Wall Street is slowing its five-week surge, witnessing another slight retreat.
Midday trading saw the S&P 500 fall by 0.4%. The index is on track for its third consecutive withdrawal, following last week’s peak, the highest in over a year. As of 11 a.m. Eastern time, the Dow Jones Industrial Average had fallen by 9 points, or less than 0.1%, landing at 34,044, while the Nasdaq composite was 1.2% lower.
Despite experiencing a solid rally of nearly 14% this year, the S&P 500 is decelerating. This surge was primarily driven by the anticipation of a swift decrease in inflation that could prompt the Federal Reserve to halt interest rate hikes, thereby helping to stave off an anticipated long-term recession. However, some market analysts believe that stocks may have climbed too high, too quickly, especially considering the persistent inflation and the possibility of the Fed maintaining elevated rates for an extended period.
Federal Reserve Chair Jerome Powell announced that reducing inflation to 2% is a long journey. Although he acknowledged that the Fed might decelerate its rate hikes after aggressively increasing them since last year, he did not dismiss the possibility of further hikes.
Commenting on the current scenario in his testimony before a House of Representatives committee, Powell said, “In light of the progress we have made, it could be wise to elevate rates further, but at a slower pace.” He likened this to decreasing speed from 75 mph to 50 mph and even slower as one nears the destination.

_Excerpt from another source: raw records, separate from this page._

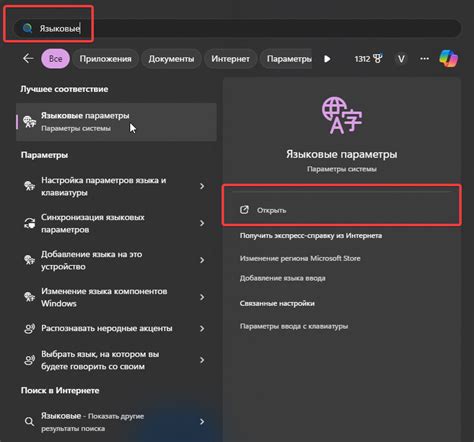Switch to the Документы filter tab

pos(171,59)
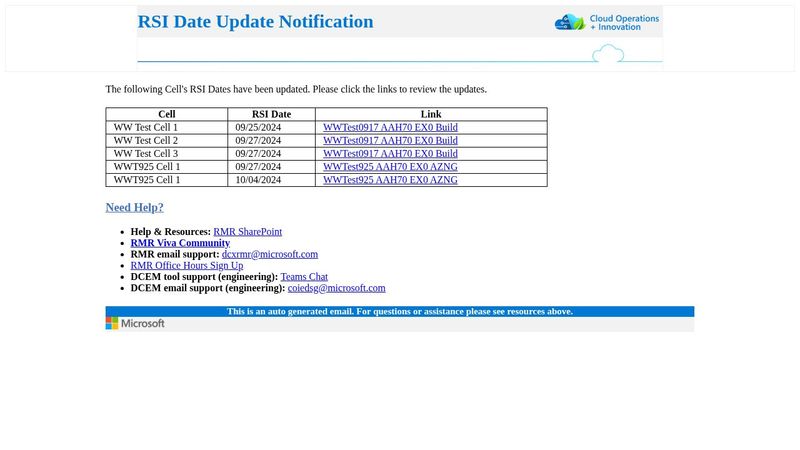This screenshot has height=450, width=800.
Task: Click the 09/25/2024 date cell
Action: pyautogui.click(x=258, y=128)
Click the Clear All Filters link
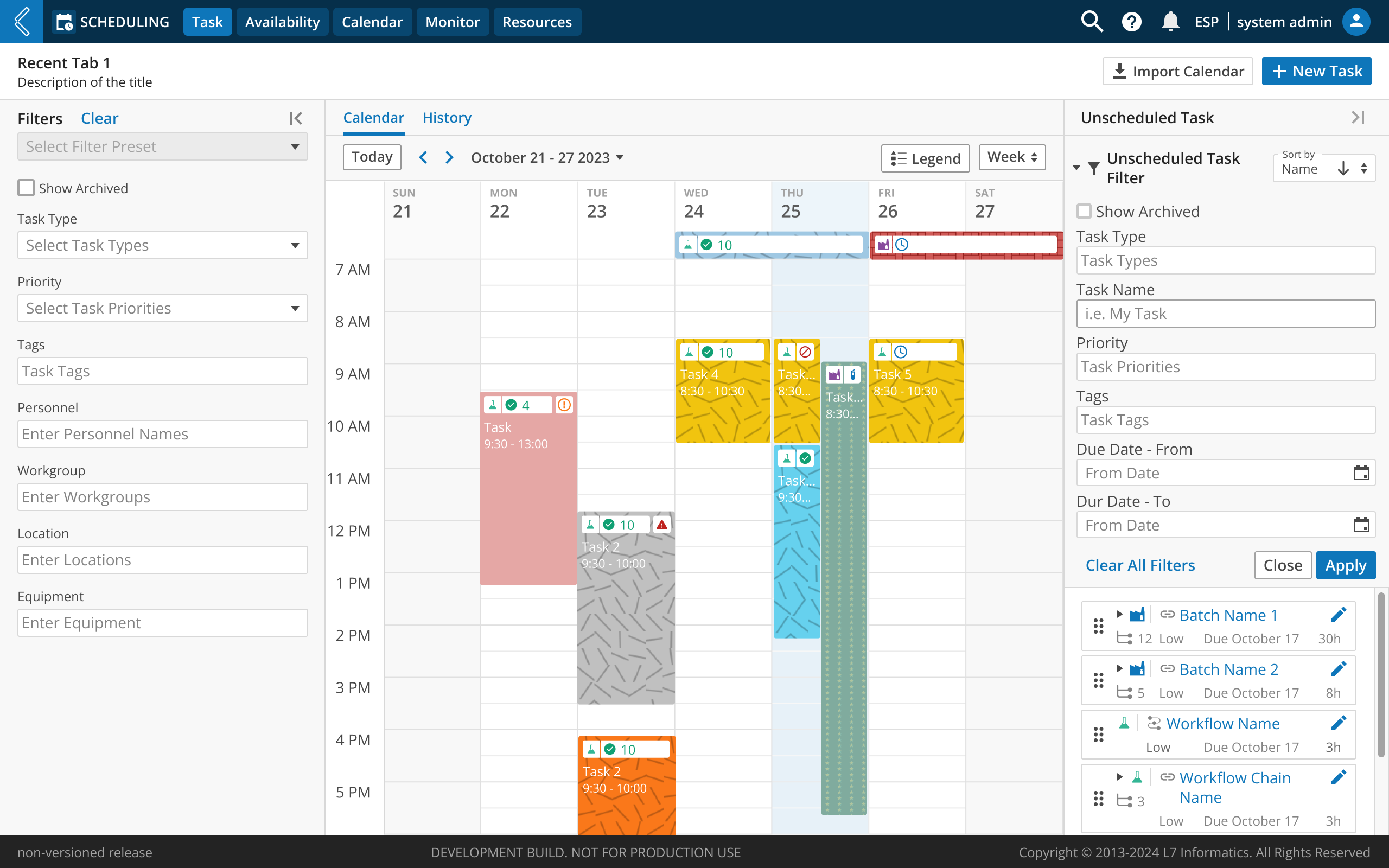 pos(1140,565)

The high rates have already contributed to three significant failures within the U.S. banking system, keeping the sector under pressure despite quick governmental support.
According to Ann Miletti, Head of Active Equity at Allspring Global Investments, more minor and regional banks, which comprise about 50% of U.S. commercial and industrial lending, may face increased stress. This could make obtaining loans more challenging for small to medium enterprises, potentially harming the economy.
Miletti anticipates a possible upcoming U.S. recession due to the Fed’s rapid pace of rate hikes. She predicts that while the recession may not be profound, it could last longer than most forecasts.
She stated, “Inflation is decreasing, but the decline won’t be steady.”
As Powell spoke, bond market yields increased. The 10-year Treasury yield rose to 3.77% from 3.72% on Tuesday, influencing rates for mortgages and other significant loans. The two-year Treasury yield, more responsive to Fed’s expectations, ascended from 4.69% to 4.73%.
Heightened interest rates affect various stocks, bonds, and other investments, with high-growth stocks often feeling the most significant impact. Several Big Tech stocks, including Nvidia, were among the primary drags on the market. Nvidia fell by 3.9%, retracting some of its outstanding gains from earlier this year due to Wall Street’s excitement around the AI industry.
FedEx also impacted the market negatively after it projected lower-than-expected earnings for the upcoming period. Despite reporting a more substantial profit for the latest quarter than predicted, its stock declined by 1.7%.
Winnebago Industries’ stocks also fell by 1.7% after reporting higher profit but lower revenue than forecast for the most recent quarter.
Internationally, stocks continued to decrease. Chinese stocks tumbled over concerns about the country’s economic recovery. The Hang Seng in Hong Kong dropped by 2% after the Chinese government’s interest rate cuts fell short of investor expectations. Stocks in Shanghai decreased by 1.3%, and South Korea’s Kospi fell by 0.9%.
European stock indexes also experienced slight declines. London’s FTSE 100 fell by 0.2% following a U.K. inflation report that exceeded expectations, fuelling speculation that the Bank of England may increase interest rates again.
In the meantime, Wall Street watchers are keeping a close eye on the developments. Market participants will keenly watch the Federal Reserve’s moves and interpret the signals from inflation figures and other economic indicators. As the second quarter of 2023 unfolds, the main question remains: will the slowdown in the rally be a brief pause before the next leap, or is it the start of a more prolonged period of stagnation or decline? Only time will tell.